# TEXT UNDER STUDY
'SUPERNATURAL'
- francescagelet
- 6 days ago
- 3 min read

At its core, Supernatural is a love letter to Americana. Two brothers crisscross the country in a classic car with a trunk full of guns stopping at roadside diners and cheap motels while engaged in a battle of good vs. evil. No, no, it goes beyond that. They are engaged in a battle with the concept of good and evil, bucking the paradigm entirely with their wild, reckless devotion to each other.
If that doesn’t sell you on the show, I don’t know what will. Be warned though, while it ran for 15 seasons, Supernatural is really only worth the watch from about mid-way through season 1 to the end of season 5. Season 6 is not unwatchable, but it does lack the same truth that the first five had. Season 7 and on are not entirely worth it, barring some exceptional one-off episodes like season 8’s Bitten, a Brothers Lite, found footage piece about college kids in a love triangle and their encounter with the monstrous.

Stored records:

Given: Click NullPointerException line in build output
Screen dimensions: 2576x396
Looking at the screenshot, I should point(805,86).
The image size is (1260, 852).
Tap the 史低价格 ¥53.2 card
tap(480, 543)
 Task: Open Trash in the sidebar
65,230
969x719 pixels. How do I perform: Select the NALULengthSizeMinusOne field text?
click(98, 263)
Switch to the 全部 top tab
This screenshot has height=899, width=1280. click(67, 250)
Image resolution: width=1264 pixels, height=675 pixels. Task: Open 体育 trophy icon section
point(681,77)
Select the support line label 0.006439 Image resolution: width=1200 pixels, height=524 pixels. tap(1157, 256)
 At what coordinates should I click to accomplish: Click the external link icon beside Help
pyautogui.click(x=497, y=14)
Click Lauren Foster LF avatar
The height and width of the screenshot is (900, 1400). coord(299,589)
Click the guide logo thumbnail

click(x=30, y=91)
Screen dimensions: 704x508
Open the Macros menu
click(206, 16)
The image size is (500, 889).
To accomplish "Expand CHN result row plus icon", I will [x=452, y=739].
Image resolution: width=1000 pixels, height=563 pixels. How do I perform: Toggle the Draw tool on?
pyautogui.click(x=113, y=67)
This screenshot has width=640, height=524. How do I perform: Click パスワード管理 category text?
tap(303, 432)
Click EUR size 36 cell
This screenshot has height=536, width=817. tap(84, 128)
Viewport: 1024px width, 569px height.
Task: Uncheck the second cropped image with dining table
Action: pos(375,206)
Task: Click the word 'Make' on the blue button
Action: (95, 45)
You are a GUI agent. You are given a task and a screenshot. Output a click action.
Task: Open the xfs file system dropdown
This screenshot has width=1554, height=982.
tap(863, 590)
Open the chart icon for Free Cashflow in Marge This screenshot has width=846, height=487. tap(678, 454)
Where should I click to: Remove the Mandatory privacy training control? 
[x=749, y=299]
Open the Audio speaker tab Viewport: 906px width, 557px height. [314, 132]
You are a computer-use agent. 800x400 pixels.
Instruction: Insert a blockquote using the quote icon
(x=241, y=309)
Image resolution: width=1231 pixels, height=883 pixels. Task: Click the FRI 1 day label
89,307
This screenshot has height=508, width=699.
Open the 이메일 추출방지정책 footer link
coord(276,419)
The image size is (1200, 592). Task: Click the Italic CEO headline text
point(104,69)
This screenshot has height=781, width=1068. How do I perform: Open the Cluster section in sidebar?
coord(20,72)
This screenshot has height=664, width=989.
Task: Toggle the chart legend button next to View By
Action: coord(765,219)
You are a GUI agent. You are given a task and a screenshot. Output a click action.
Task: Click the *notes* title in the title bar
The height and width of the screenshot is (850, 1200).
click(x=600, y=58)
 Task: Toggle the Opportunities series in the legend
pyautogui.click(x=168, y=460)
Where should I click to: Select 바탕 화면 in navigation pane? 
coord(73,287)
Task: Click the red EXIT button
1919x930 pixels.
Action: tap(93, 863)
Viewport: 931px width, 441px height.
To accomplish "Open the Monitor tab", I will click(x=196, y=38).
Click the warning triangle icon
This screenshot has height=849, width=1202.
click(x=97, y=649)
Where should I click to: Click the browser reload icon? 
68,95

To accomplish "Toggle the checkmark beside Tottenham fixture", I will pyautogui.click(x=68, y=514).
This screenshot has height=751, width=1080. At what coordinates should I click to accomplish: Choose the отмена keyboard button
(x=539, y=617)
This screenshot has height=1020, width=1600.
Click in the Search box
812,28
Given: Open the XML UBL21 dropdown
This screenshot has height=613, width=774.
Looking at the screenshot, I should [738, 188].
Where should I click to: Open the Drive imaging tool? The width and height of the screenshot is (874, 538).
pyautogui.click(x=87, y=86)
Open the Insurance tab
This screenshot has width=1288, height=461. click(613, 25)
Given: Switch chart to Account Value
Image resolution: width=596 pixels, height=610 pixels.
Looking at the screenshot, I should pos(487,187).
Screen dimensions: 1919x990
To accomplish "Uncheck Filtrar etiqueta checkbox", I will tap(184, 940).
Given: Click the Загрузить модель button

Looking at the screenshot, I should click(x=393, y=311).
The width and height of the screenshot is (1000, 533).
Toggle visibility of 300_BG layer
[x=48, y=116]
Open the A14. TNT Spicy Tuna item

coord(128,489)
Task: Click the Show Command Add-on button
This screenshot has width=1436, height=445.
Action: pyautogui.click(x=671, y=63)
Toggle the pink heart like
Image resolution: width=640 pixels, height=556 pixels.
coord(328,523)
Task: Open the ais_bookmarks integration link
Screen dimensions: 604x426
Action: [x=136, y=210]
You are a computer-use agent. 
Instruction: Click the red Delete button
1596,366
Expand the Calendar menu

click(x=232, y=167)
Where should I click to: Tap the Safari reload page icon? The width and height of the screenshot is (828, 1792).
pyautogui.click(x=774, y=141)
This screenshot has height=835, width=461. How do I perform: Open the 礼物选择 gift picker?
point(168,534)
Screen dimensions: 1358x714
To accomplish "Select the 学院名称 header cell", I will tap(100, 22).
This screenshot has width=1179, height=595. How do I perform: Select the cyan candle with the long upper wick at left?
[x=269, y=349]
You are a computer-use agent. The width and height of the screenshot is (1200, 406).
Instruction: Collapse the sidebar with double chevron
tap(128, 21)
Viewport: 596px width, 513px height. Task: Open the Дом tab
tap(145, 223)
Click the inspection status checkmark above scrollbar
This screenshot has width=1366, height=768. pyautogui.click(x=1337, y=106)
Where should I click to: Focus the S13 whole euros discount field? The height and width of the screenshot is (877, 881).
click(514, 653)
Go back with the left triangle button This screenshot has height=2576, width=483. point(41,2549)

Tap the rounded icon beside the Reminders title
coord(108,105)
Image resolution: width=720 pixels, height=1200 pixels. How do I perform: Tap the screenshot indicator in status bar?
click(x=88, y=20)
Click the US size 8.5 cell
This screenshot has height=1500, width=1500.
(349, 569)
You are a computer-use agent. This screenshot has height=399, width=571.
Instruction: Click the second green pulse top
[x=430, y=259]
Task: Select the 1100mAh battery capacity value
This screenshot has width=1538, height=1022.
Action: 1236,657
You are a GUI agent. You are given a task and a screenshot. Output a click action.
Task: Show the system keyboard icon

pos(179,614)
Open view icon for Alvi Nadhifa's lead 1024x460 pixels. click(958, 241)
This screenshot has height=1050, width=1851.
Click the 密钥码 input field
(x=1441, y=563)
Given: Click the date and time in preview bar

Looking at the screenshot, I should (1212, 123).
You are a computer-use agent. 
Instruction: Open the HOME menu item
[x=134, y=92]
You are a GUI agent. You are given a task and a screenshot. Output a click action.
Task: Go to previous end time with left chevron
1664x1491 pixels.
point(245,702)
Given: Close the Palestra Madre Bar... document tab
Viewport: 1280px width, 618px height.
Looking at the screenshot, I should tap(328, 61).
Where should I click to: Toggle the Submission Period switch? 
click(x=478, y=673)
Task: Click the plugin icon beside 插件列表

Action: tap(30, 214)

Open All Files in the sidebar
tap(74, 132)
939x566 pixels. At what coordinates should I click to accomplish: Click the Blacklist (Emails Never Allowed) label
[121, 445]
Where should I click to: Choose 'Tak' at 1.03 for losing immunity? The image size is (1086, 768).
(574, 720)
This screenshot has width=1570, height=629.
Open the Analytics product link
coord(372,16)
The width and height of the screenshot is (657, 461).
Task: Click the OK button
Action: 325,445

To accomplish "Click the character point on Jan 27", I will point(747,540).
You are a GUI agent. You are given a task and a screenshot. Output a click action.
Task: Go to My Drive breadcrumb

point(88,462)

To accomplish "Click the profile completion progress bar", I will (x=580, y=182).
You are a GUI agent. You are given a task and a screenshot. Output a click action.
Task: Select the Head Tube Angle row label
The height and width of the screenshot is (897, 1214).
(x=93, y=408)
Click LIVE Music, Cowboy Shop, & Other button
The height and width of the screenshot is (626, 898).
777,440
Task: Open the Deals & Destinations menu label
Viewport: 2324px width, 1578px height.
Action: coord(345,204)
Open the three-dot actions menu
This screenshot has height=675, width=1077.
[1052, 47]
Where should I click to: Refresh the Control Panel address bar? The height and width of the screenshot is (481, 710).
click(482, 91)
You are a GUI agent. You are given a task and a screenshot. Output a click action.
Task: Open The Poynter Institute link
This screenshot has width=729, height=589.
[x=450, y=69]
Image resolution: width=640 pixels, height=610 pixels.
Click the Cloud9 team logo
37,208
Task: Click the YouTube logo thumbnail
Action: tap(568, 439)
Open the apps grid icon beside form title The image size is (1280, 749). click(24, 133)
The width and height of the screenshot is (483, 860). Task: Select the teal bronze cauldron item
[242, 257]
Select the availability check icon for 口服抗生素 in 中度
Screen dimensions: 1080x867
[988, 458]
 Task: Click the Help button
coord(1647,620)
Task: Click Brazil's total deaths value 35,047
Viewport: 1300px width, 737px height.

# WORK ORDER 1
According to the Supernatural post, which stretch of the show is really worth watching?
# WORK ORDER 2
Please carry on the Supernatural post from the point where it stops.
The stored records are separate material, unrelated to the Supernatural post.

# OUTPUT 1
From about mid-way through season 1 to the end of season 5.

# OUTPUT 2
Those first five seasons are fantastic though. They begin as a dark exploration of American monster lore and urban legends but come across as too dark and too devoted to explaining the lore. Early episodes function more like mini horror movies than parts of a cohesive series. Beginning around episode 11, the show starts to adopt its own identity and by the end of the season, it’s found it. Centering on a Biblical narrative is what starts the transformation. The brothers become an allegory for devotion and doubt, obedience and rebellion. The naughty brother follows the father’s will while the strait-laced brother rebels. The crux of their conflict is that one feels that the other is brainwashed (The Righteous), while the other thinks the one is selfish (The Fallen). All of the folkloric monsters become peripheral to this larger narrative.
On the surface it plays like an atheist’s wet dream; the father (The Father) is largely absent before he dies. The sons are left to battle literal demons (and later violent, calculating angels) on their own. But there is a genius work of American gothic tradition underneath it all that ties well-worn visuals of American decay to a deviation from classical religious narratives. The layering of fundamentally American storytelling mechanisms, the crime procedural and the sitcom, with folklore, iconography and a tongue-in-cheek self-awareness only possible in the internet era gives the whole thing a sense of richness and honesty that makes it a versatile narrative vessel. It features bumbling caricatures of reality TV ghost hunters that the hard-nosed brothers have to bump elbows with from time to time. Whole episodes nod to the creature features of early Hollywood and the strange phenomena of ‘Mystery Spots.’ There is a pulpy book series called Supernatural that has an in-world cult following and was written by an alcoholic recluse who happens to be a prophet of the Lord.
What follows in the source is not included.